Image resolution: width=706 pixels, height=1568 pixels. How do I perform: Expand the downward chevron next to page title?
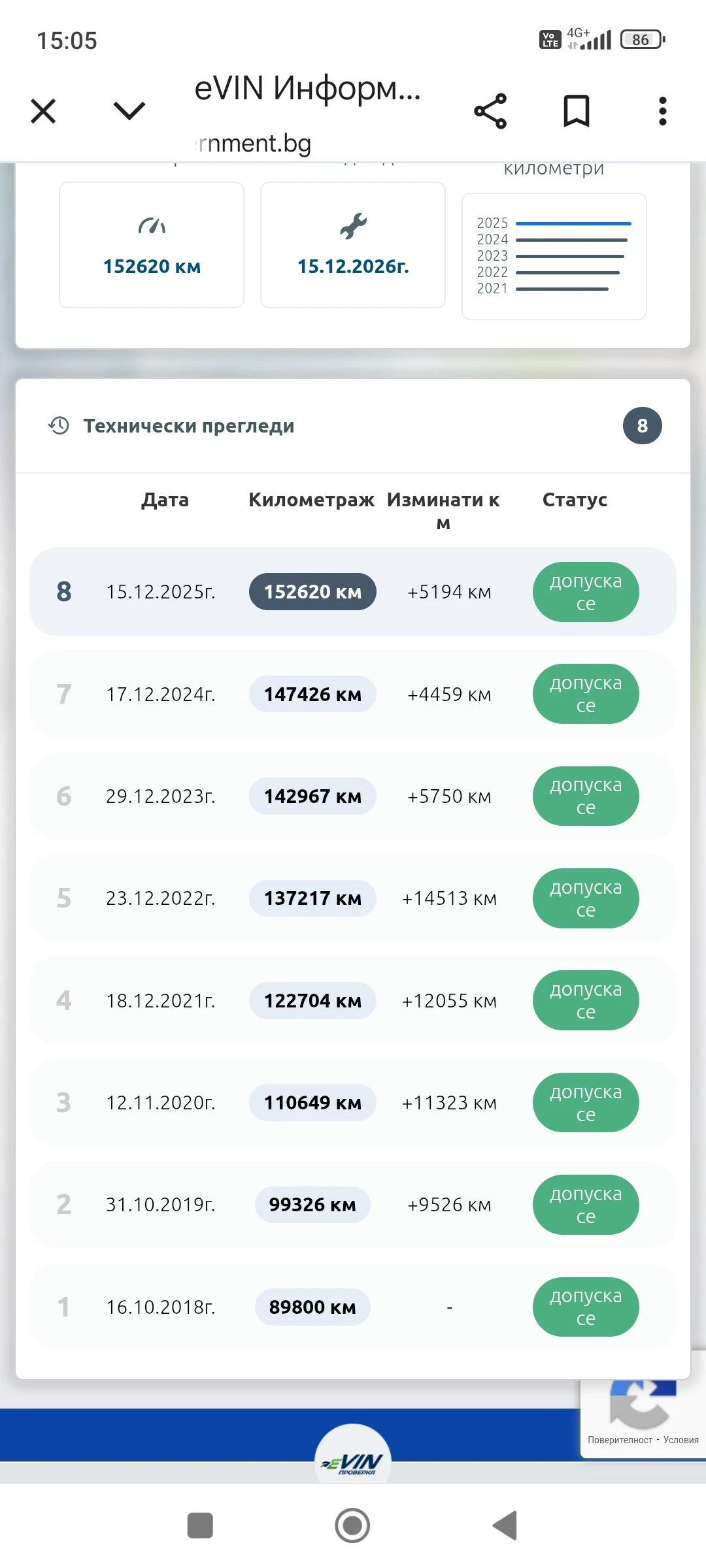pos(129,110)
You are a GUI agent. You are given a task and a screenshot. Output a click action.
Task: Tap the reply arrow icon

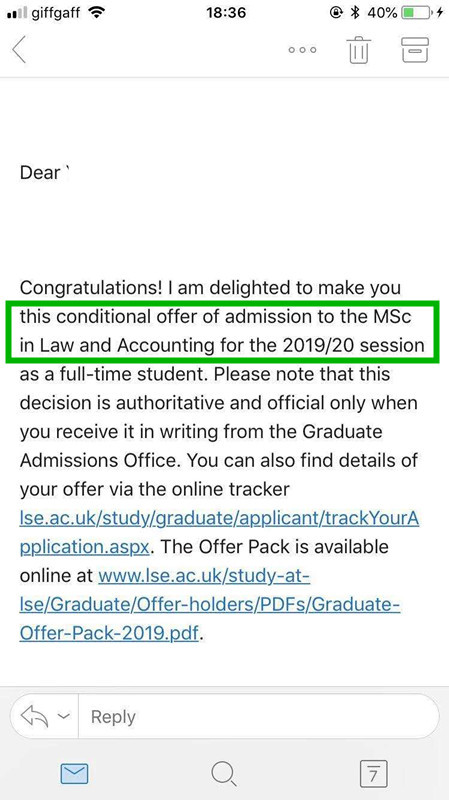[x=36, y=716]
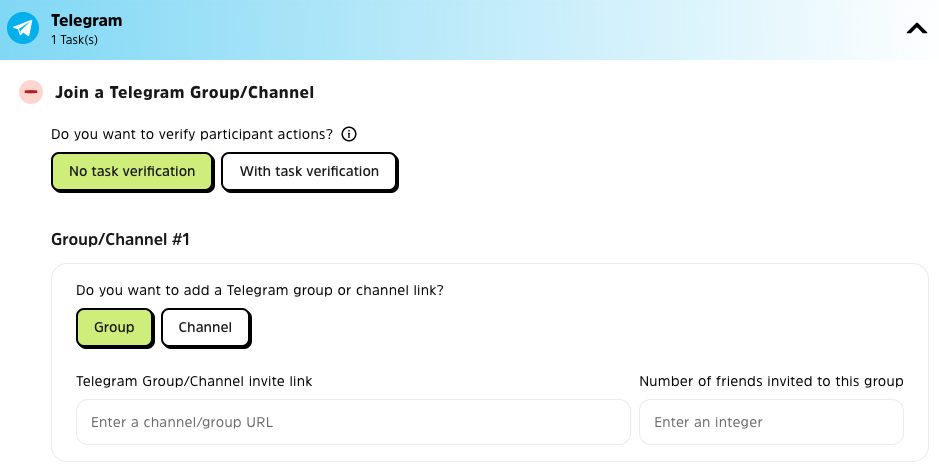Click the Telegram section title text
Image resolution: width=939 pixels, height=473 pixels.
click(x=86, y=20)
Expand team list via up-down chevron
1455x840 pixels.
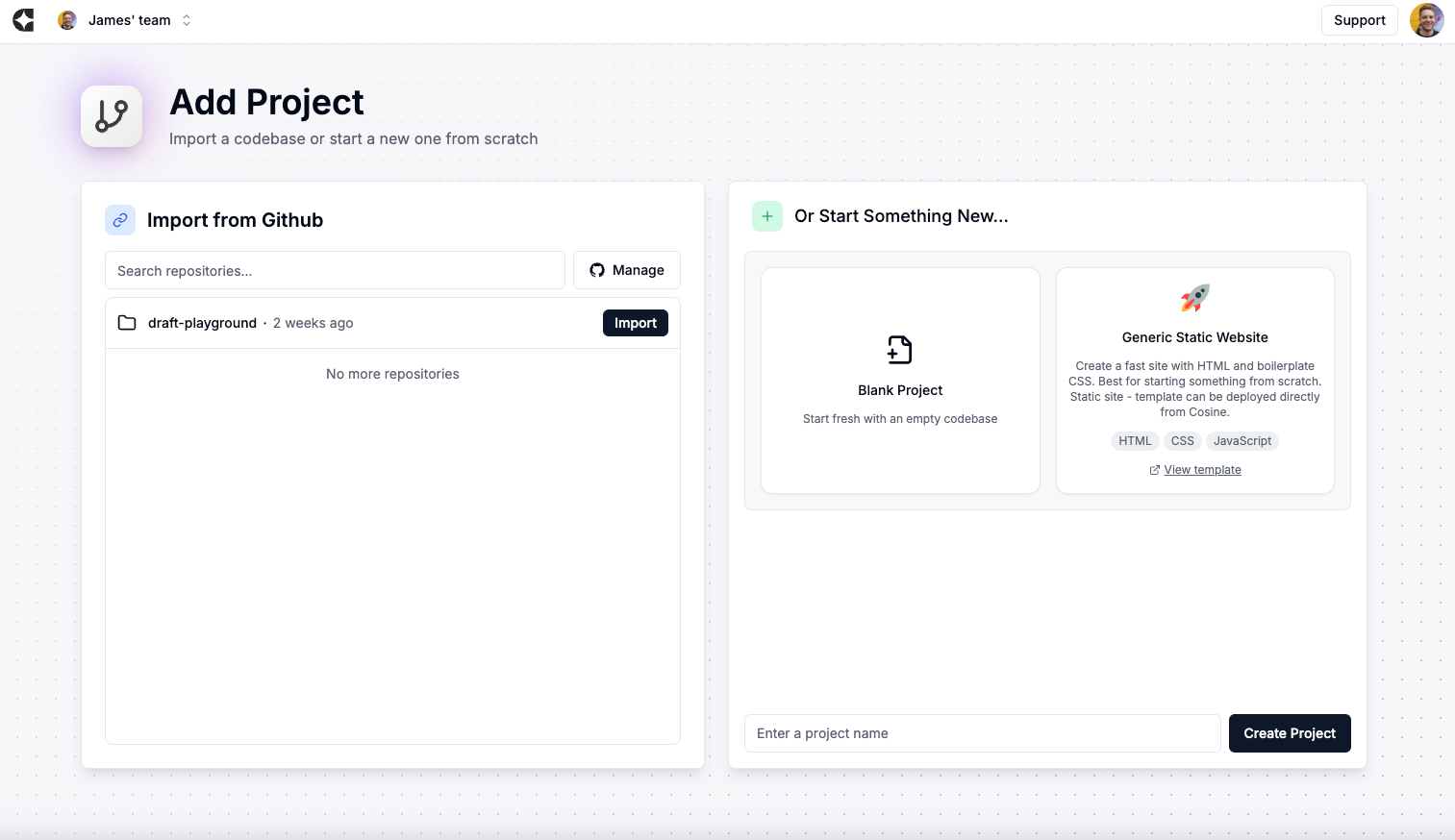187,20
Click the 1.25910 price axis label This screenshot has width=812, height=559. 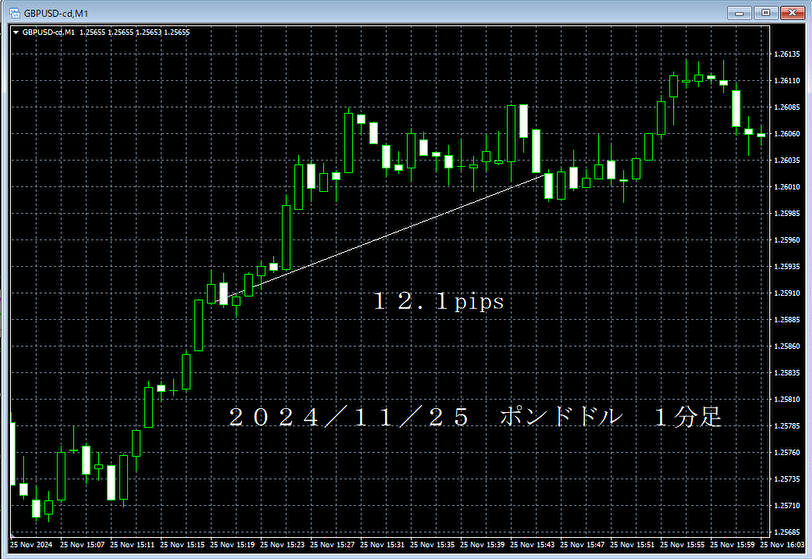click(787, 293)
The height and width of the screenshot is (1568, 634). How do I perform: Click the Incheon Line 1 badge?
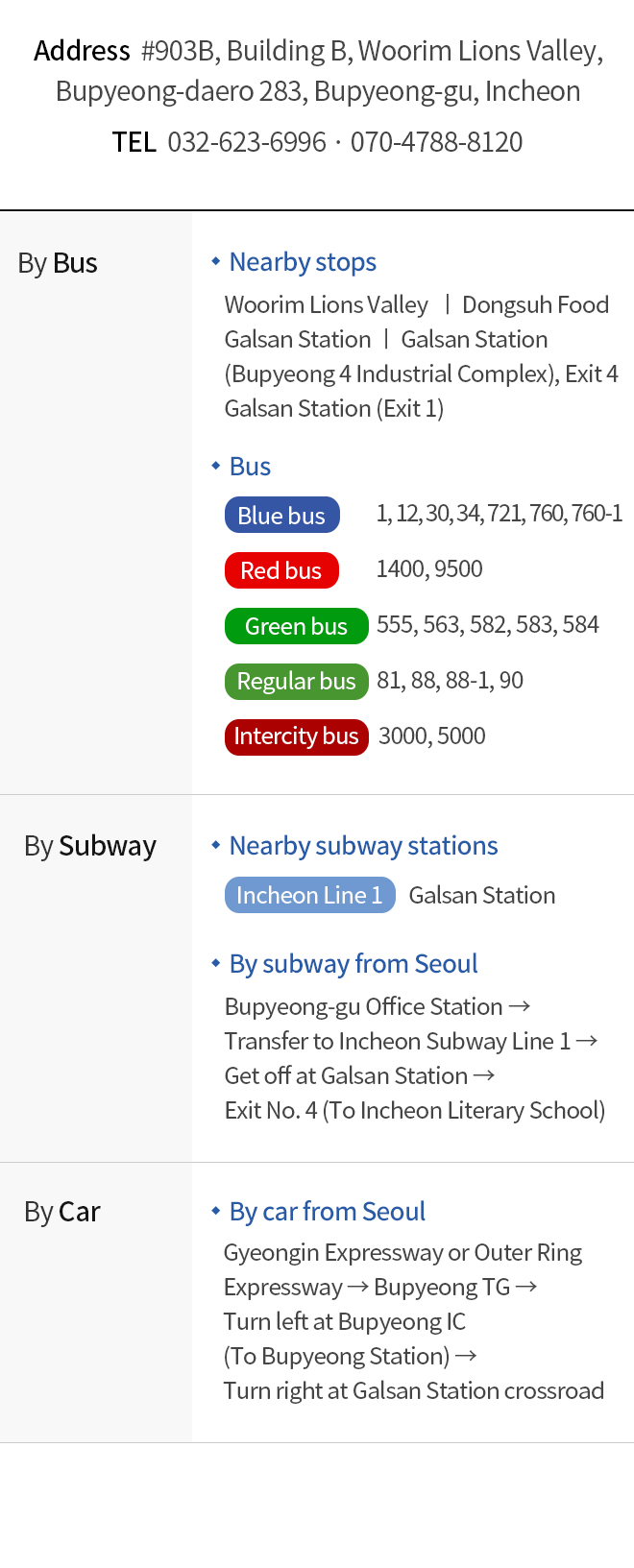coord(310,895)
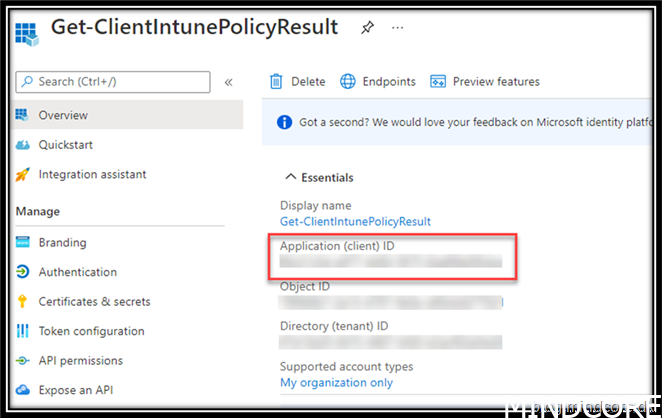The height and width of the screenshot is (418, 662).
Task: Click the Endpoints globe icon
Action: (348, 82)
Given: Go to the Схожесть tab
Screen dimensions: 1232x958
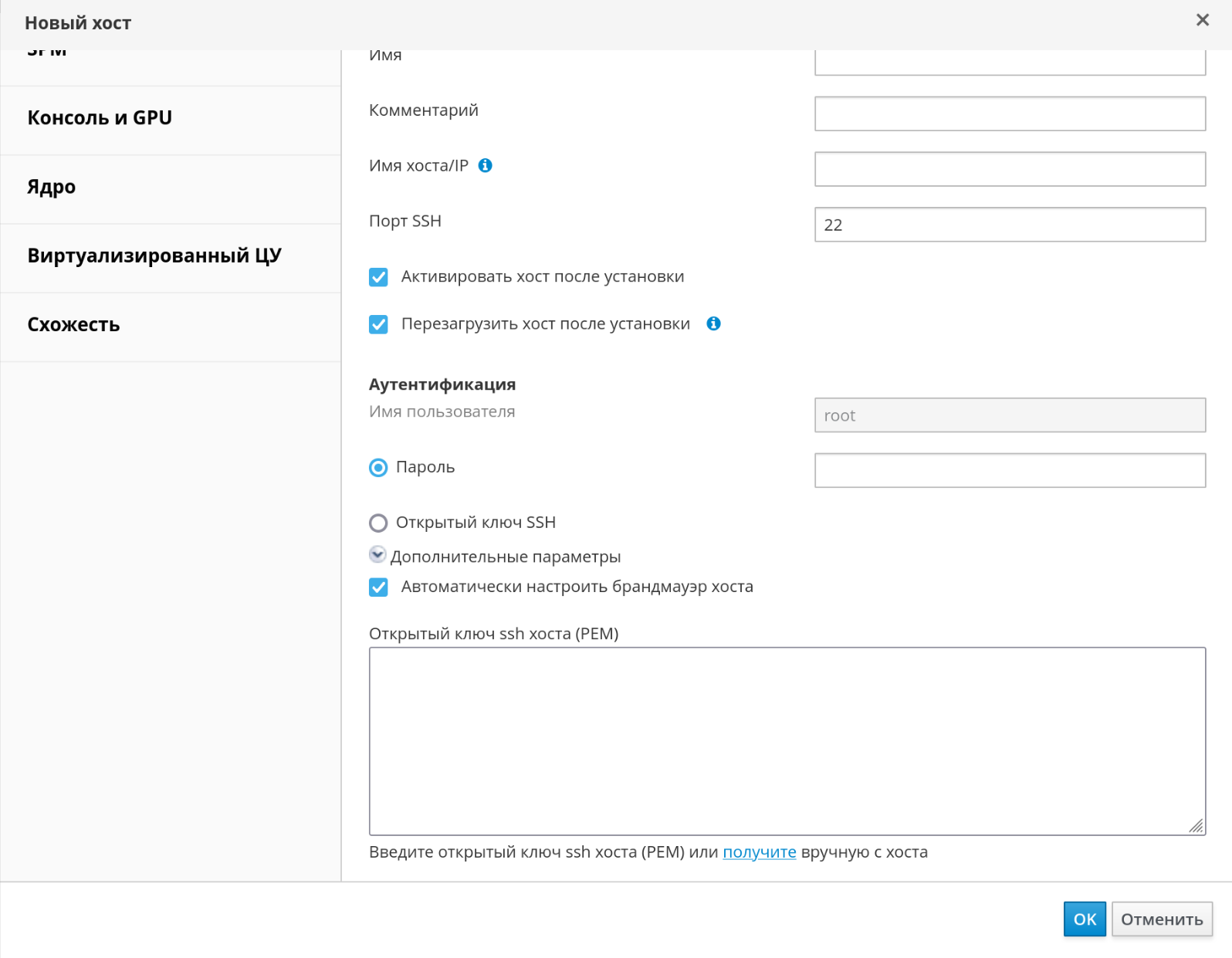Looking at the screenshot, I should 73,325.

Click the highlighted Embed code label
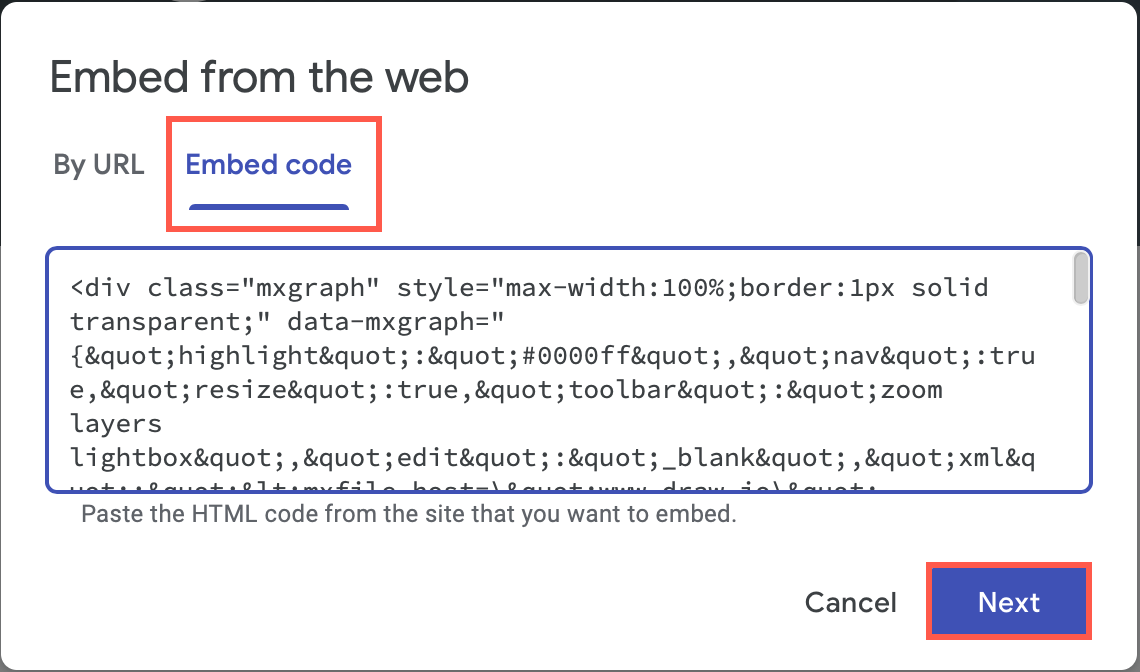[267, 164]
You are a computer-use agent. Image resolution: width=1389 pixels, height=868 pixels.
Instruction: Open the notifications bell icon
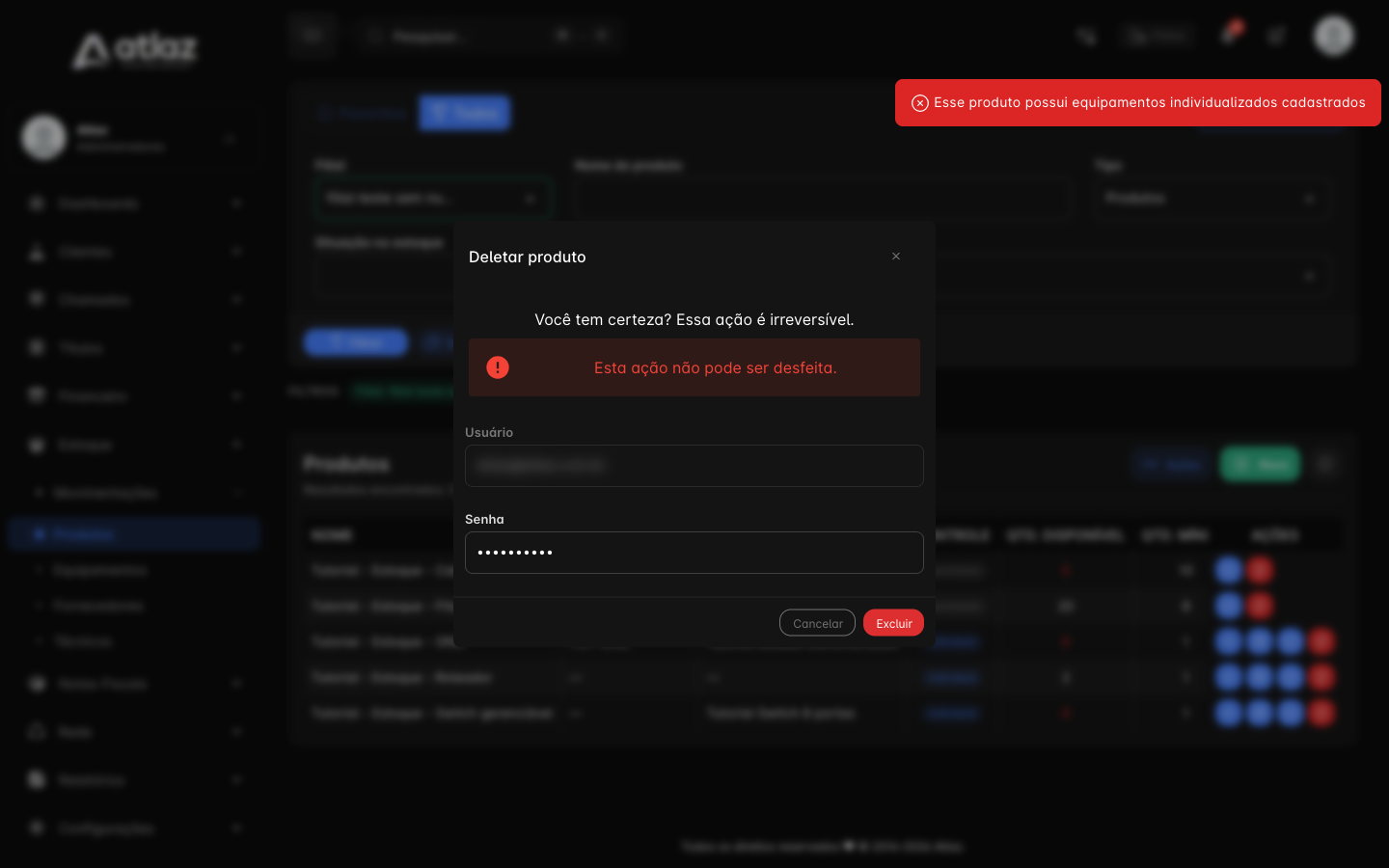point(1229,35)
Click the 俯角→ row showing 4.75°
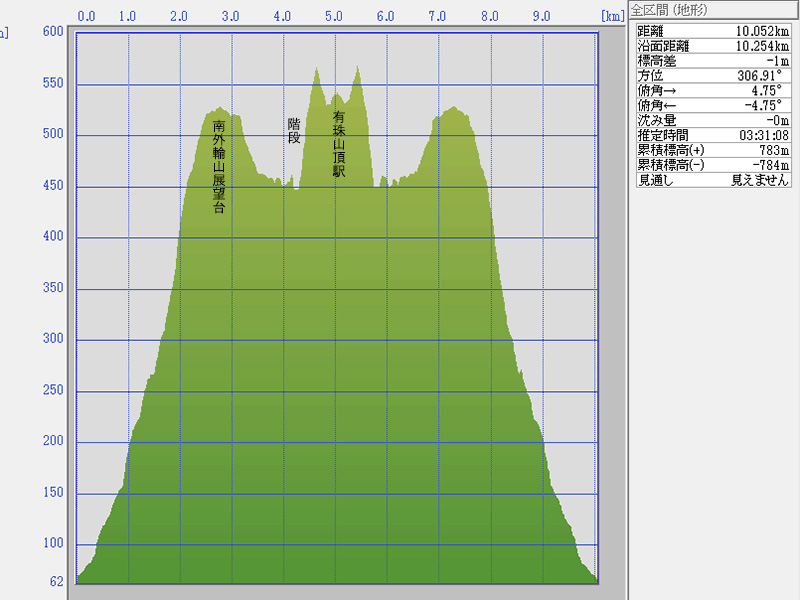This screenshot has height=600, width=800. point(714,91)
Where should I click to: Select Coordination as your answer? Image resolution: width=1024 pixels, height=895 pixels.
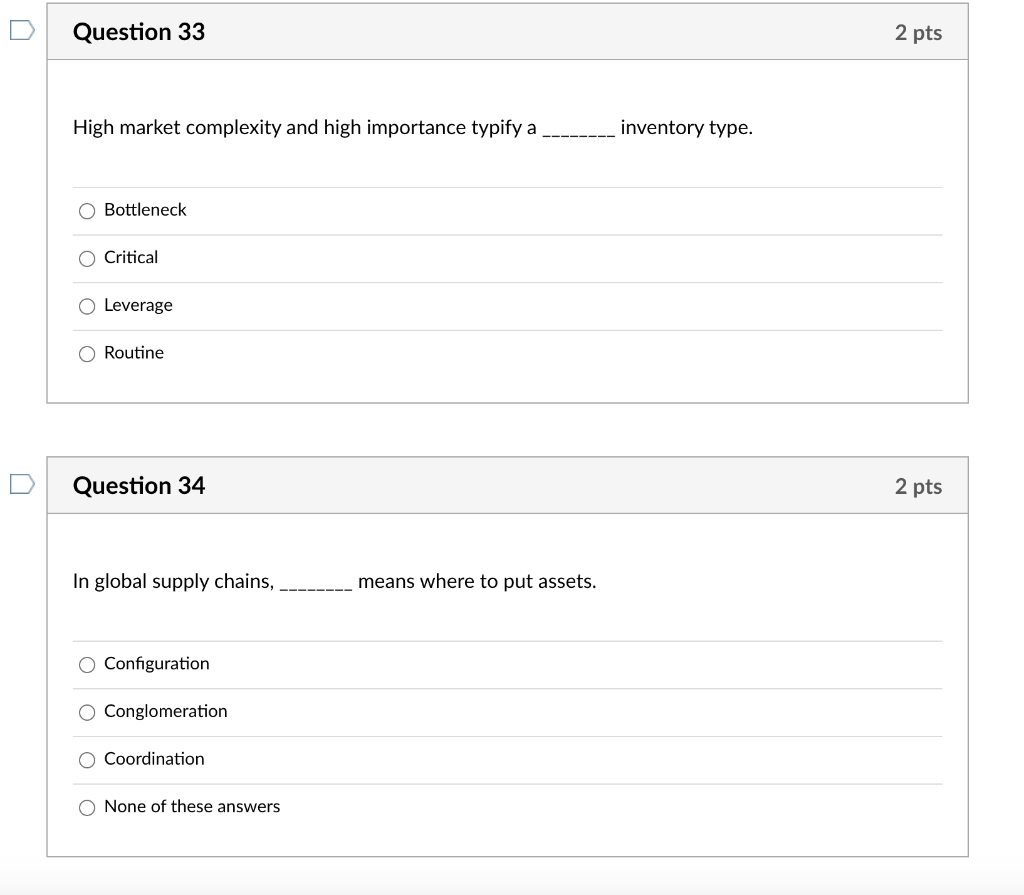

══════

What you give back must be exactly the lines of the listing above from the line containing "Click the 俯角→ row showing 4.75°" through its last line, inclusive, without pictures, please.

Click the 俯角→ row showing 4.75°
This screenshot has height=600, width=800. point(714,91)
Where should I click to: Select Coordination as your answer? Image resolution: width=1024 pixels, height=895 pixels.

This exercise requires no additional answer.